Building Your Deal Package Around Comps
One of the most overlooked habits of successful wholesalers is presenting a detailed comparable sales analysis with every deal they market to buyers. When you send a deal to your buyers list, include:
- The 3 comps you selected, with addresses and sold prices
- Photos of each comp (or notes on their condition)
- Your adjustments and reasoning
- Your final ARV with the bracketed range
This level of professionalism builds trust with your buyers and separates you from wholesalers who just throw a number on a flyer. Platforms like PropLeads.net help wholesalers source motivated seller leads consistently, but your reputation with buyers is built on the quality of your deal analysis — and that starts with accurate comps.
A Quick Example: Putting It All Together
Let's say you're analyzing a 3-bed/2-bath, 1,450 sq ft single-family home in a suburban zip code. It needs a full renovation. Here's how you'd run comps:
- You search Propelio for sold properties within 0.5 miles, sold in the last 6 months, 3/2, between 1,160–1,740 sq ft.
- You find 7 results. After reviewing photos, you eliminate 2 that appear to have sold in distressed condition and 1 cash sale at a steep discount.
- You're left with 4 financed sales of renovated homes.

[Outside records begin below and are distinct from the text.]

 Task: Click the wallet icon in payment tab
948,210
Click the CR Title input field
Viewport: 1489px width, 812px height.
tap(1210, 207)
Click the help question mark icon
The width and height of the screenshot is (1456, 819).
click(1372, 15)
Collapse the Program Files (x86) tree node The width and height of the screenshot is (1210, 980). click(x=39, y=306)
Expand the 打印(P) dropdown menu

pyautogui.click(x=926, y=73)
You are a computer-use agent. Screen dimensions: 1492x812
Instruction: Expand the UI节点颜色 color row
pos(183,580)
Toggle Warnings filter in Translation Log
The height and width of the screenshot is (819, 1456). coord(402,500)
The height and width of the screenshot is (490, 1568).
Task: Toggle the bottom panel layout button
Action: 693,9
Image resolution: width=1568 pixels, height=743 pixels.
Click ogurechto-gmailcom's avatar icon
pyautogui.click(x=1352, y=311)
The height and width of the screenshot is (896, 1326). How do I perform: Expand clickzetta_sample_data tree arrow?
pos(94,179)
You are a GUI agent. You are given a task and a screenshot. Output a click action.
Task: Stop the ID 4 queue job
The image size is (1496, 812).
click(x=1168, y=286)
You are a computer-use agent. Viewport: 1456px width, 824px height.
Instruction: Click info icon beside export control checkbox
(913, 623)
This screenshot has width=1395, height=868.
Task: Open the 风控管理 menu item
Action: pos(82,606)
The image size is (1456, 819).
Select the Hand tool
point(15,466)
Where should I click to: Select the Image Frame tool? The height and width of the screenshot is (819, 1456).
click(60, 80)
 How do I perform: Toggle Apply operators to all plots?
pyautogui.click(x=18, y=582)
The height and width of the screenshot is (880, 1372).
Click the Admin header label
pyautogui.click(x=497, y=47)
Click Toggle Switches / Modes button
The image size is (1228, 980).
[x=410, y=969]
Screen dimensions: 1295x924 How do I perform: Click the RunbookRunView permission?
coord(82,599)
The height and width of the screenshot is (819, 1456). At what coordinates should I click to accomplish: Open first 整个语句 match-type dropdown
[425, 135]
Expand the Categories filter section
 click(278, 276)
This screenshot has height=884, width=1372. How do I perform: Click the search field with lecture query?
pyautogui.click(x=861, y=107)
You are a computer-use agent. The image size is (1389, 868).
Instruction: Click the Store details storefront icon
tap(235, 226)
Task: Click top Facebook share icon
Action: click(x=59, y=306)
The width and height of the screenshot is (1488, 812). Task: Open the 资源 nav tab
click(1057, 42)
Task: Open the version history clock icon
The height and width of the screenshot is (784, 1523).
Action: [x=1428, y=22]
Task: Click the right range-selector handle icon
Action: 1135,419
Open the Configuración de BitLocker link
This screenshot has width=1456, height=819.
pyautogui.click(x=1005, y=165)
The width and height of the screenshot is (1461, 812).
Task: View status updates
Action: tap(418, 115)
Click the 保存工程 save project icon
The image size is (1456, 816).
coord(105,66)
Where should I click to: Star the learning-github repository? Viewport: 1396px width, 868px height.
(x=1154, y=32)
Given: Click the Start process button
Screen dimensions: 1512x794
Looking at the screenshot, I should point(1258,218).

You select the 3 closest matches.
- Comp A: 1,500 sq ft, sold for $232,000 — adjust down $4,000 for 50 extra sq ft at $80/sq ft → adjusted $228,000
- Comp B: 1,420 sq ft, sold for $224,000 — nearly identical, no major adjustments → $224,000
- Comp C: 1,480 sq ft, sold for $235,000 — has a pool your subject won't have, adjust down $18,000 → $217,000
- Average of adjusted comps: ($228,000 + $224,000 + $217,000) ÷ 3 = $223,000 ARV
You now have a defensible, data-backed ARV of $223,000 to build your offer around.
Key Takeaways
Running comps is a skill that improves with repetition. The more properties you analyze, the faster and more intuitive this process becomes. In the next lesson, we'll use this ARV to calculate your Maximum Allowable Offer — the highest price you can pay for a property while still leaving room for everyone to profit.
Key Takeaways
- ARV (After Repair Value) is the estimated market value of a property after full renovation, and it is the single most important number in any wholesale deal — every other figure flows backward from it.
- Always use financed sales as comps, not cash sales. Cash buyers purchase at a discount, and using those sales will artificially deflate your ARV and cause you to miss profitable deals.
- The core filters for selecting comps are: sold within 6 months, within a half-mile radius, same property type, matching bed/bath count, and square footage within ±20% of the subject property.
- Adjust your comps for meaningful differences in features like pools, garages, lot size, and square footage before averaging them to arrive at your ARV — and always review comp photos to verify condition.
- When comp data is thin, expand your search gradually, use a conservative ARV range rather than a single number, and be transparent with your buyers about data limitations rather than guessing.
Action Items
- Create a subject property profile sheet — a simple template where you document bed count, bath count, square footage, property type, year built, and special features before pulling any comps on a deal.
- Sign up for free or trial access to Propelio and Redfin, then practice pulling comps on a property in your target market even if you don't have an active deal — run the full 6-step process at least once before your first real offer.
- Find 3 recently sold homes in your target zip code on Redfin, review their photos to assess condition, and practice identifying which ones would qualify as valid comps for a hypothetical subject property.
- Build a simple comp adjustment reference sheet for your market — research what a garage, pool, and each 100 sq ft of living space are worth in your specific area so you can apply consistent adjustments deal after deal.
- Review the deals you receive from other wholesalers in your market and evaluate whether their stated ARVs hold up against the comps you pull independently — this is one of the fastest ways to calibrate your comp analysis skills.